CONCEPT Cited by 1 source

Shard key¶

A shard key is the column (or composite) whose value selects which physical shard a row lives on under horizontal sharding. Every design constraint of a horizontally-sharded schema revolves around the shard key.

What queries need it for¶

Routing: most queries must include the shard key in their predicate so the router can send the query to a single shard. Queries without the shard key become scatter-gather.
Joins: cross-table joins typically work only when both tables are colocated on the same shard key and the join itself is on the shard key (patterns/colocation-sharding).
Constraints: foreign keys only work when the foreign key is the shard key. Globally unique indexes generally cannot be enforced across shards; many implementations only support unique indexes that include the shard key.

Choosing the shard key¶

Single universal key vs a small set¶

A single shard key that works for every table is ideal but rare. Figma's relational data model (file metadata, organization metadata, comments, file versions, …) had no single good candidate; creating a synthetic composite key would have required a schema change + expensive backfill + substantial product-layer refactor across every table (Source: sources/2026-04-21-figma-how-figmas-databases-team-lived-to-tell-the-scale).

Figma's alternative: a handful of keys — UserID, FileID, OrgID — each of which covers "almost every table." Tables sharing a shard key are grouped into a colo that shares a physical layout and supports cross-table joins + full transactions when scoped to a single shard-key value.

Even distribution — avoiding hotspots ¶

Once a shard key is chosen, its values must distribute evenly across shards. Auto-incrementing IDs and Snowflake-style timestamp-prefixed IDs are common pitfalls: sequential IDs concentrate recent writes on one shard, producing a structural hotspot.

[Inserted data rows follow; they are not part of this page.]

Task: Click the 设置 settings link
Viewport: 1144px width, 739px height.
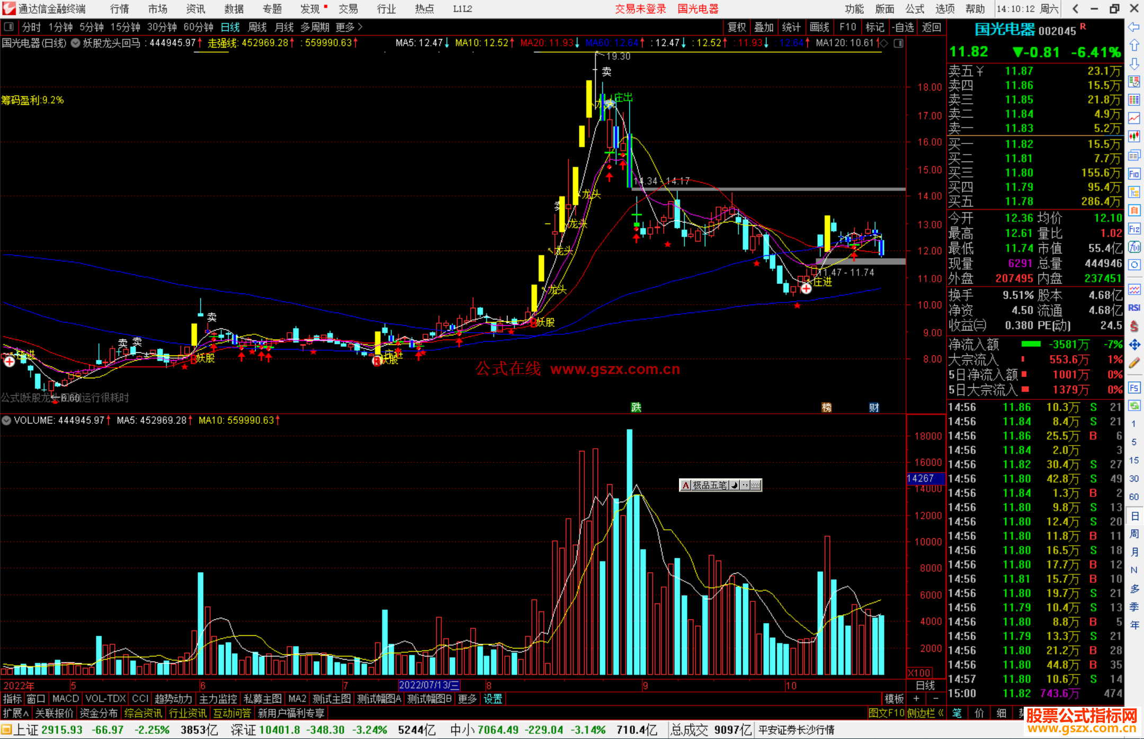Action: tap(493, 699)
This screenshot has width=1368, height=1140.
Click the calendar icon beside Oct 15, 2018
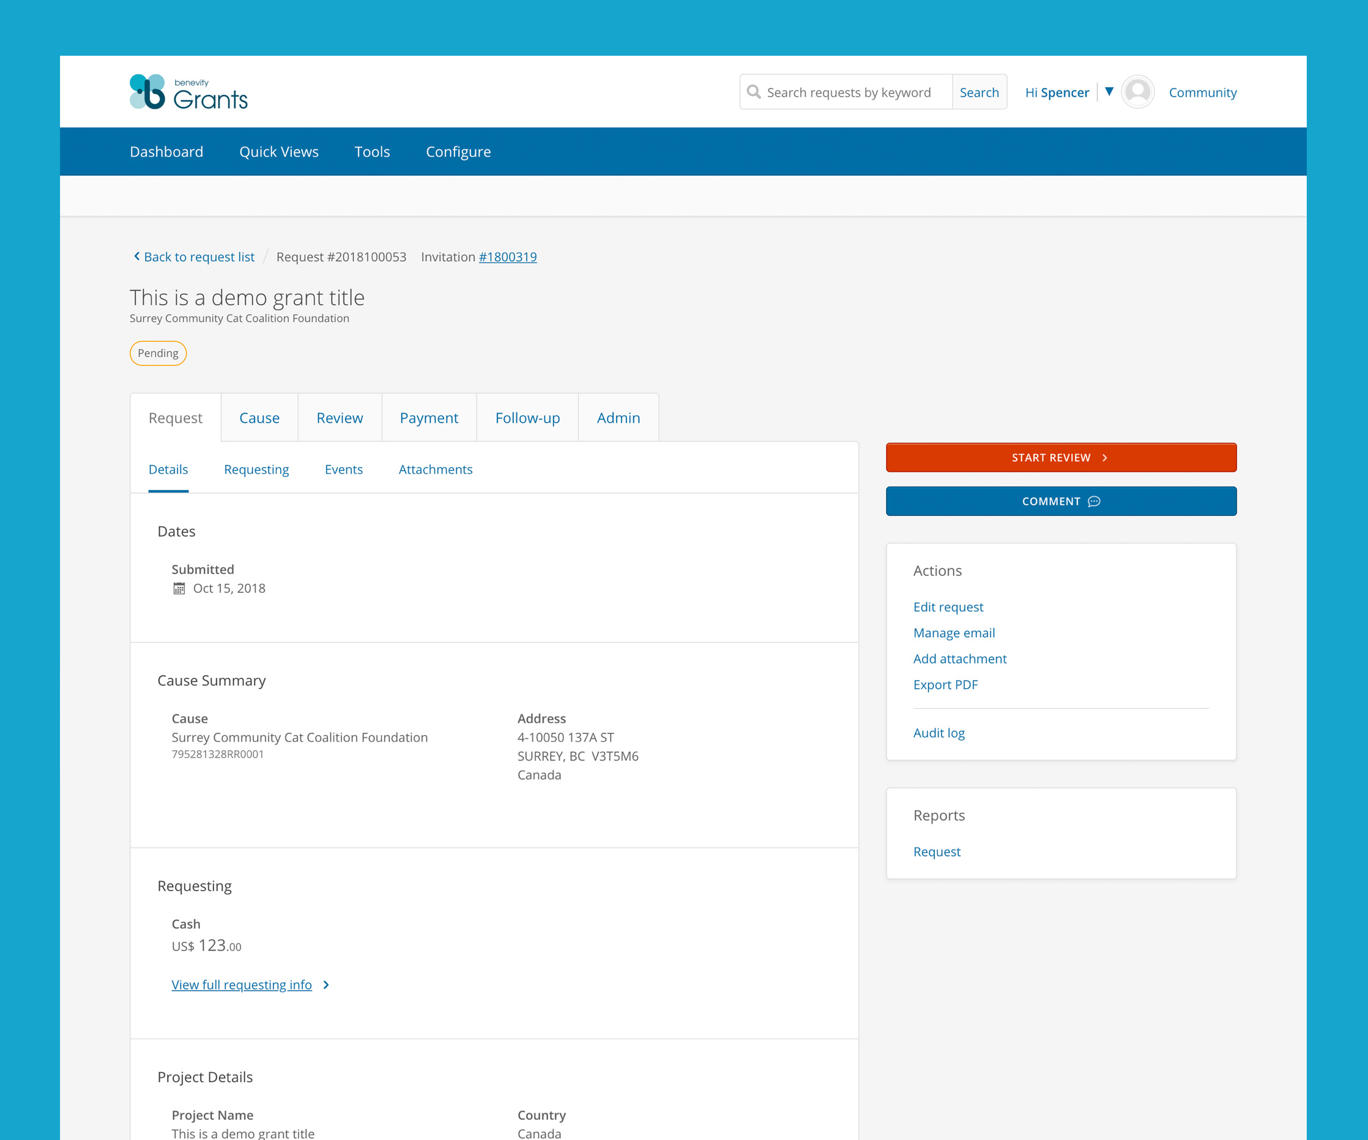pyautogui.click(x=180, y=588)
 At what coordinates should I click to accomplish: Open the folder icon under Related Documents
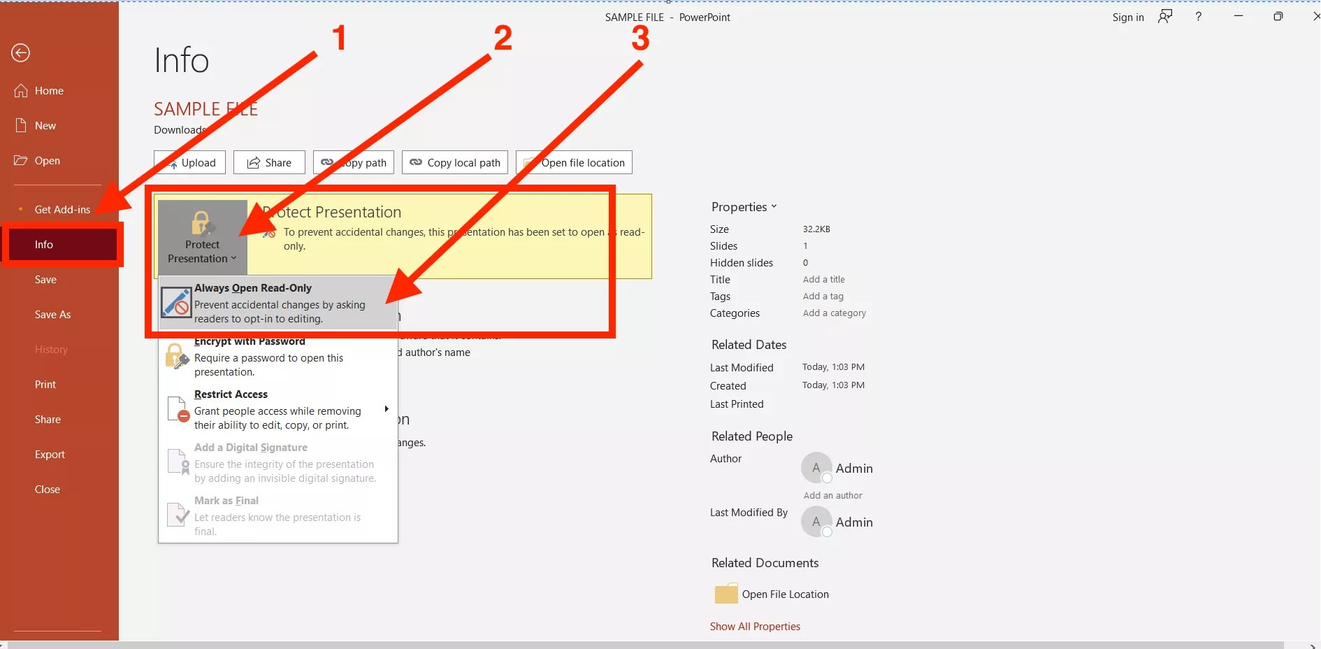(x=726, y=593)
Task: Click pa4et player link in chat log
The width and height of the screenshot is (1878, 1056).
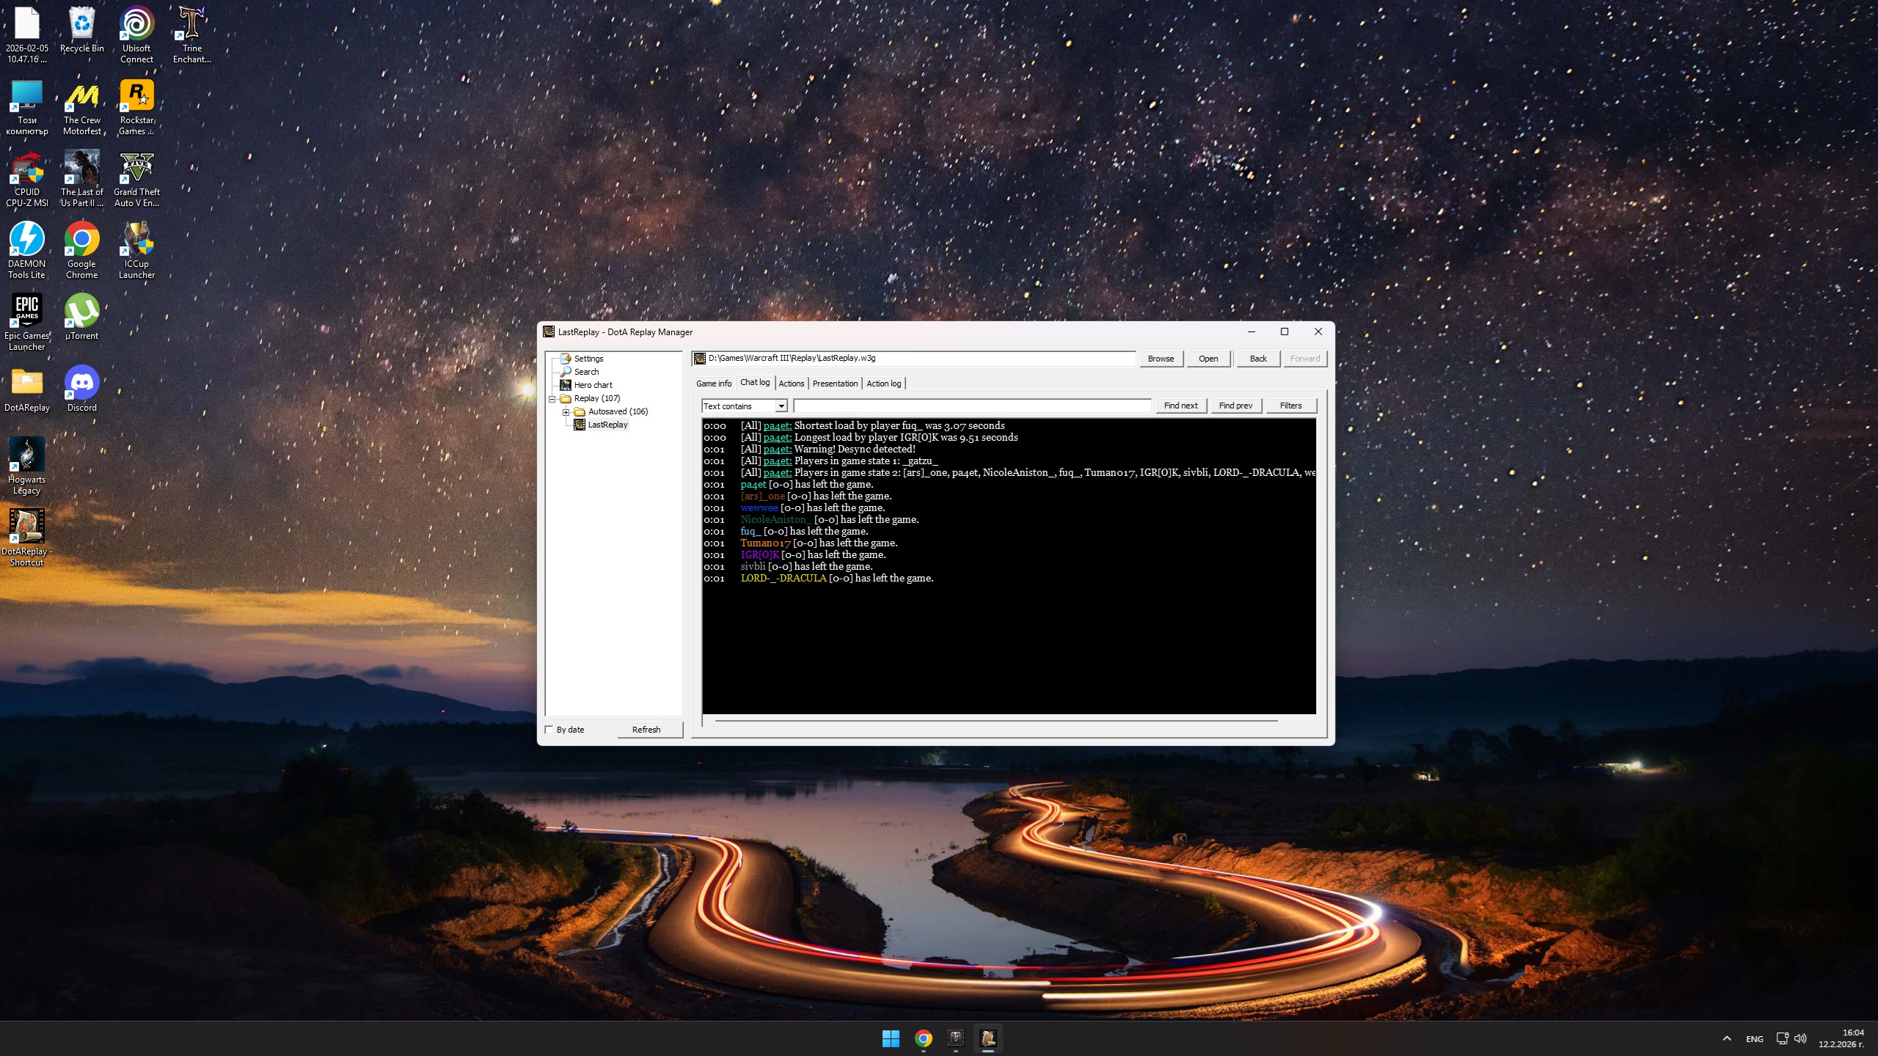Action: click(777, 426)
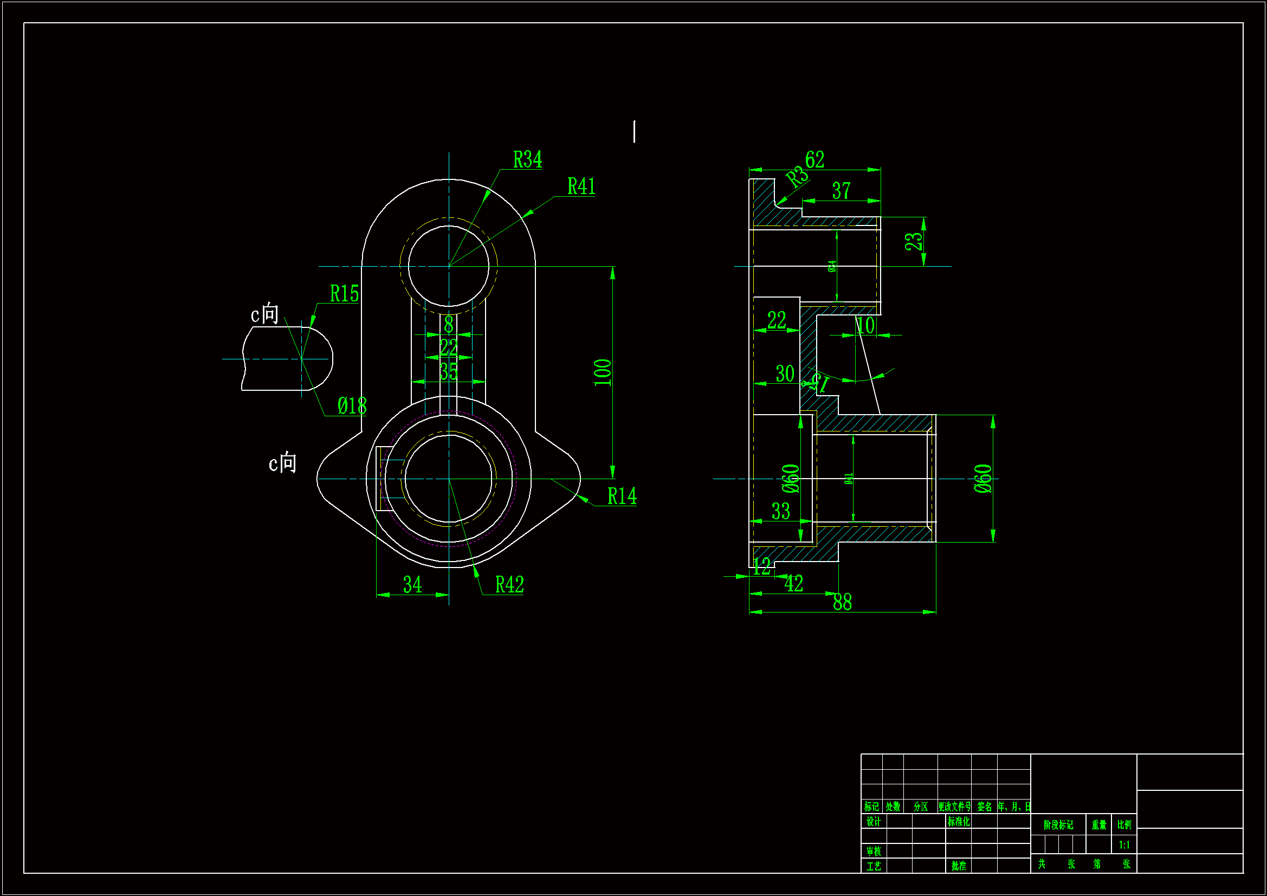Select the 88 overall length dimension
1267x896 pixels.
coord(842,602)
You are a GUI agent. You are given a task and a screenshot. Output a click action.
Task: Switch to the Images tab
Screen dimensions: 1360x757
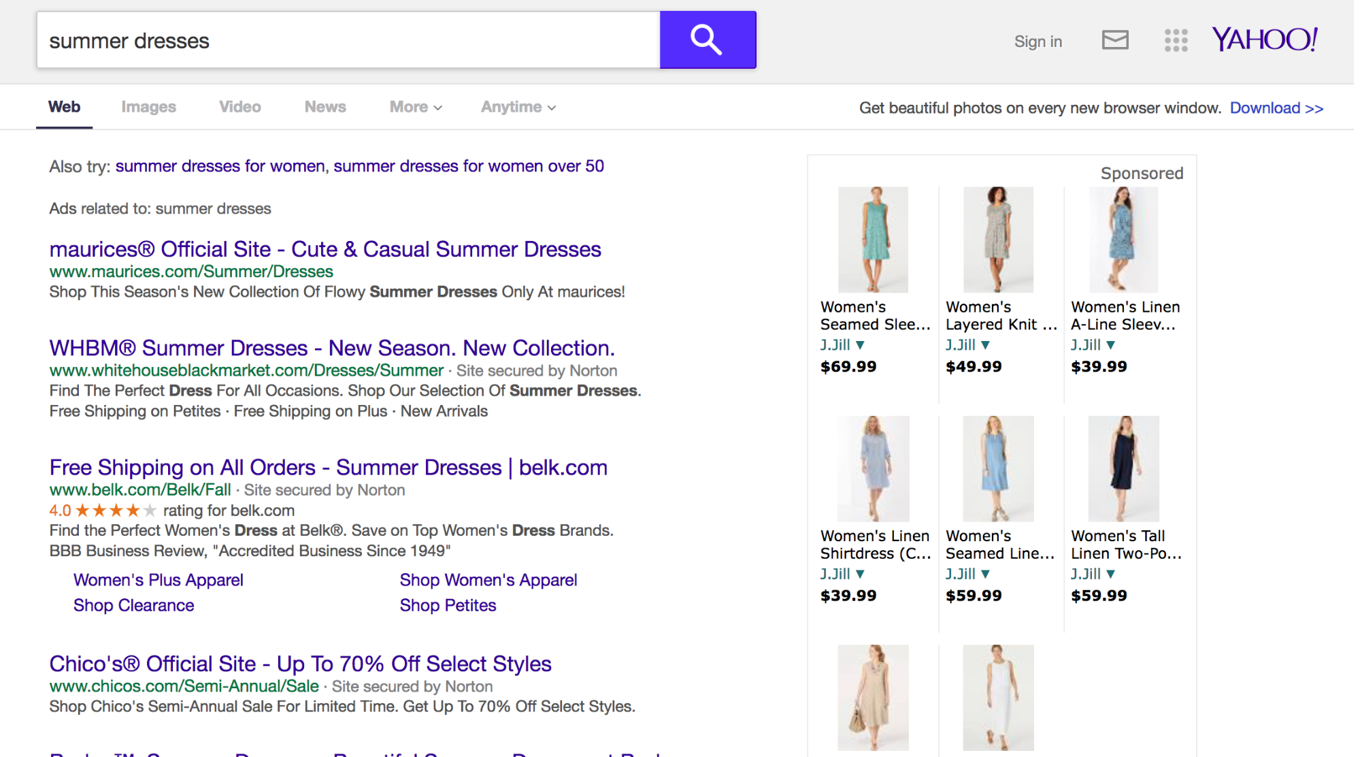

Three options to handle this:

Migrate to randomized IDs (e.g. UUIDv4). Clean but requires a data migration.
Hash the shard key (hash(shard_key) → shard_id with a sufficiently-random hash function). No schema change; uniformity is a property of the hash. Downside: range scans on the shard key become inefficient — sequential keys hash to different shards, so WHERE shard_key BETWEEN a AND b fans out. Acceptable when range scans on the shard key are rare (Figma's choice — Source: sources/2026-04-21-figma-how-figmas-databases-team-lived-to-tell-the-scale).
Accept partial skew + application-layer mitigation (cache, read replicas) for the one or two hot keys.

Trade-off axis¶

Property	Sequential shard key	Hashed shard key	Randomized IDs
Range scans on shard key	Efficient	Inefficient (scatter-gather)	Inefficient (no natural order)
Even distribution	No (new keys cluster)	Yes	Yes
Schema migration	None	None	Required
Backfill	None	None	Required

Data model matters more than algorithm¶

The central lesson from the Figma post: the shard-key decision is downstream of the data model, not upstream. A data model with a natural partition axis (per-user, per-org, per-tenant) makes per-domain shard-key selection + colocation cheap. A data model without one forces either an expensive synthetic-key migration or accepting scatter-gather on a large fraction of queries.

Seen in¶

sources/2026-04-21-figma-how-figmas-databases-team-lived-to-tell-the-scale — Figma picks UserID, FileID, OrgID as the shard-key set; hash-of-shard-key routing avoids Snowflake-ID hotspots at the cost of shard-key range-scan efficiency.